Figure 1. Reduced Phasic Release from Cplx3^−/− RBs.

(A) Depolarization of RBs (top) elicits RB I_Ca (middle) and evokes EPSCs in AIIs (bottom) in WT (black) and Cplx3^−/− (red) retina.

(B1–B4) From left: EPSC amplitudes in Cplx3^−/− reduced significantly (WT versus Cplx3^−/−: 338 ± 28 versus 104 ± 14 pA; n = 36 versus 30; p < 0.0001), but RB Ca²⁺ influx (integrated I_Ca) was unaffected. EPSC rise times and latencies increased in Cplx3^−/−. The width of outlines around data points represents distribution density.

(C) Integrated EPSCs, normalized (Norm.) to value 20 ms after stimulus onset, illustrate a slowed-release process in Cplx3^−/−.

(D) RB voltage ramps evoke transient and then desynchronized EPSCs in WT. Transient component is almost abolished in Cplx3^−/−, but desynchronized events persist.

(E1 and E2) Higher RB V_M threshold for exocytosis in Cplx3^−/−; first release event is observed at larger RB I_Ca.

(F1 and F2) Increasing [Ca²⁺]_E while reducing [Bapta]_I does not increase EPSC amplitude at either WT or Cplx3^−/− synapses; larger RB I_Ca in elevated [Ca²⁺]_E.

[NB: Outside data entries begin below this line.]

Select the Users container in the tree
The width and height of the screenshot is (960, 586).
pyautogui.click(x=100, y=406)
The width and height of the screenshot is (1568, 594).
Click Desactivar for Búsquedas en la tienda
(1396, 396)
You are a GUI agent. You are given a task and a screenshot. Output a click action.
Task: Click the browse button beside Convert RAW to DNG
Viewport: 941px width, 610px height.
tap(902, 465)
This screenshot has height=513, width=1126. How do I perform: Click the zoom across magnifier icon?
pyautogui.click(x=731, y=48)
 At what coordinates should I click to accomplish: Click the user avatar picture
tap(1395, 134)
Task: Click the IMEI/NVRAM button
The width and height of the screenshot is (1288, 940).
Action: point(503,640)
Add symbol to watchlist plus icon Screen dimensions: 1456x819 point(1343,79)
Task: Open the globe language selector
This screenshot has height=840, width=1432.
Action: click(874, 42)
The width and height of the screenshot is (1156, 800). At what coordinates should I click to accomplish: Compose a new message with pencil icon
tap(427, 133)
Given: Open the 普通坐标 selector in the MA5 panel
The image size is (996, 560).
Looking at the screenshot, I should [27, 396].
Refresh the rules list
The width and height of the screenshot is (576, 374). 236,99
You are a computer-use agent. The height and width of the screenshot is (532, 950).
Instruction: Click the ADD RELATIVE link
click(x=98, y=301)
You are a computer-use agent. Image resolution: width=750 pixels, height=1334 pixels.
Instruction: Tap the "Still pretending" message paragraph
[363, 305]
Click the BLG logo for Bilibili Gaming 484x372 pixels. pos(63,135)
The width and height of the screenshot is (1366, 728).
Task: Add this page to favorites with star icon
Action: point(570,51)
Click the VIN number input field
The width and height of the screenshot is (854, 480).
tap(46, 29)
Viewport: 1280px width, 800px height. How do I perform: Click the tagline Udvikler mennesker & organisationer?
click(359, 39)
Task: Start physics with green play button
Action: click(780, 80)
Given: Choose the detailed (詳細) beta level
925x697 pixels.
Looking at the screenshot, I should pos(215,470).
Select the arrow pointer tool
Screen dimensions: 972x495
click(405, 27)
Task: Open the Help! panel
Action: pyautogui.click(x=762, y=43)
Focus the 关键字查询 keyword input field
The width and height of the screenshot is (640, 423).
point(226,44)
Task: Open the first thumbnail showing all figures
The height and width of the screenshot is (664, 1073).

(G1 and G2) Elevated [Ca²⁺]_E decreased EPSC latency (left) and rise time (right) in Cplx3^−/− but not WT; a relative delay persists in Cplx3^−/− (WT versus Cplx3^−/−: 0.98 versus 2.1 ms; n = 7 versus 6; p = 0.016).

Error bars indicate SEM. We used Student’s t test for means in (B), two-way ANOVA for means in (E), and two-way ANOVA with Tukey’s honestly significant difference (HSD) post hoc test for (G). **p ≤ 0.01; ***p ≤ 0.001; n.s., not significant.